FEBRUARY
FEBRUARY
1. Trumbull County Jail Corrections Officers Michael Battee and Charles Parks are placed on paid administrative leave amid allegations of sexual misconduct by female former jail inmates. This follows the resignation of Officer John Clutter in January following similar allegations.
4. Maverick Tube Co. of St. Louis, new owner of the former LTV Poland Avenue pipe mill, announces it will close the mill sometime between April and June, eliminating 57 jobs.
* With more than 40 inches of snow having fallen to date this season, local governments in the Mahoning and Shenango valleys have found removing it to be inconvenient and costly.

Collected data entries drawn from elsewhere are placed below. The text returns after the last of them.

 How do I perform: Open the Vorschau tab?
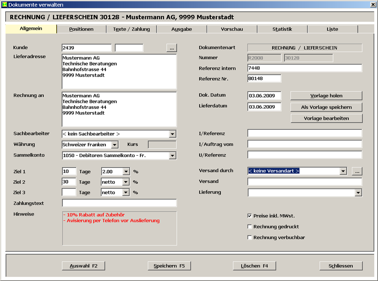pos(232,29)
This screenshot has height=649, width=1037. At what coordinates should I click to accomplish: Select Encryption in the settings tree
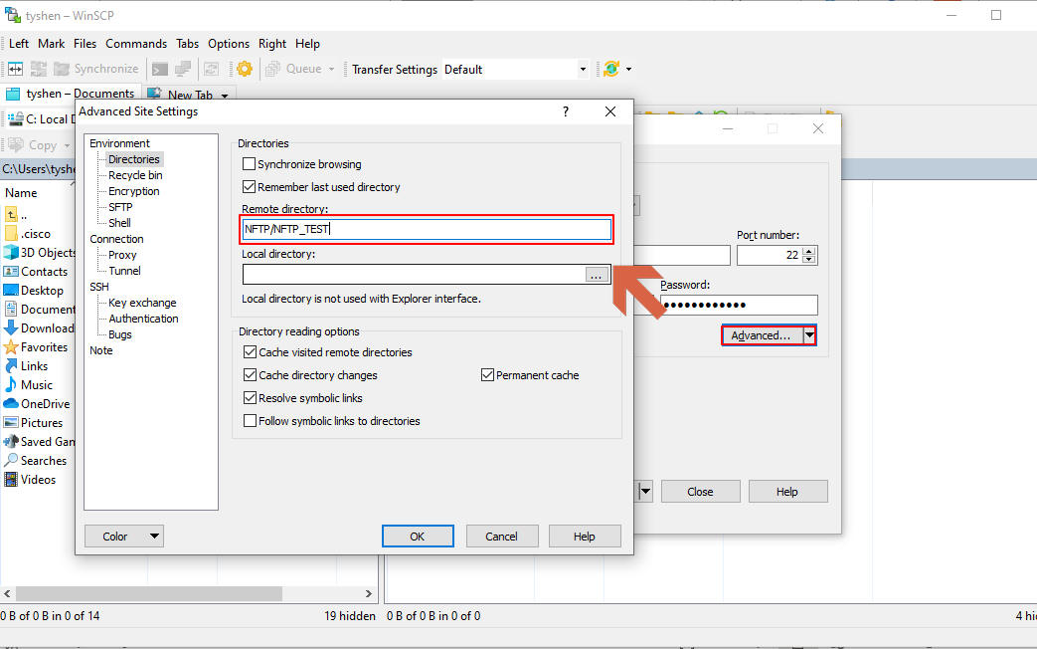pos(134,191)

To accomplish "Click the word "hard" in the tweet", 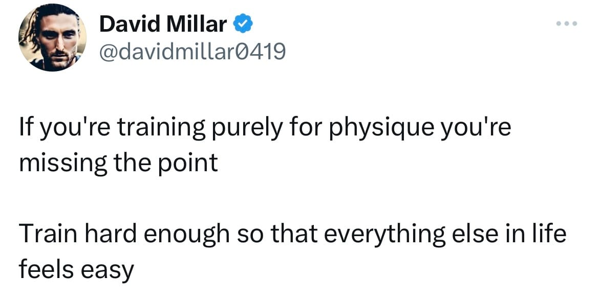I will (111, 234).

* In a special election, voters in the Boardman, Poland and Jackson-Milton school districts pass tax levies that failed in November, and voters in the Joseph Badger School District pass a bond issue. The districts had been preparing to make large budget cuts if the levies failed.
5. Goldstein's Furniture plans to build a new store employing about 30 people at Boardman-Poland Road and Tanglewood Drive in Boardman and open it this fall.
6. Niles Atty. J. Walter Dragelevich, 60, former Trumbull County prosecutor, faces a federal charge of odometer tampering.
7. Delphi Packard Electric Systems reports it added $2.7 billion in new wiring business last year.
10. Discouraged by the state's failure to solve the school funding crisis, Superintendent Richard Denamen announces he's resigning, effective Aug. 1, after 10 years as Austintown Schools superintendent.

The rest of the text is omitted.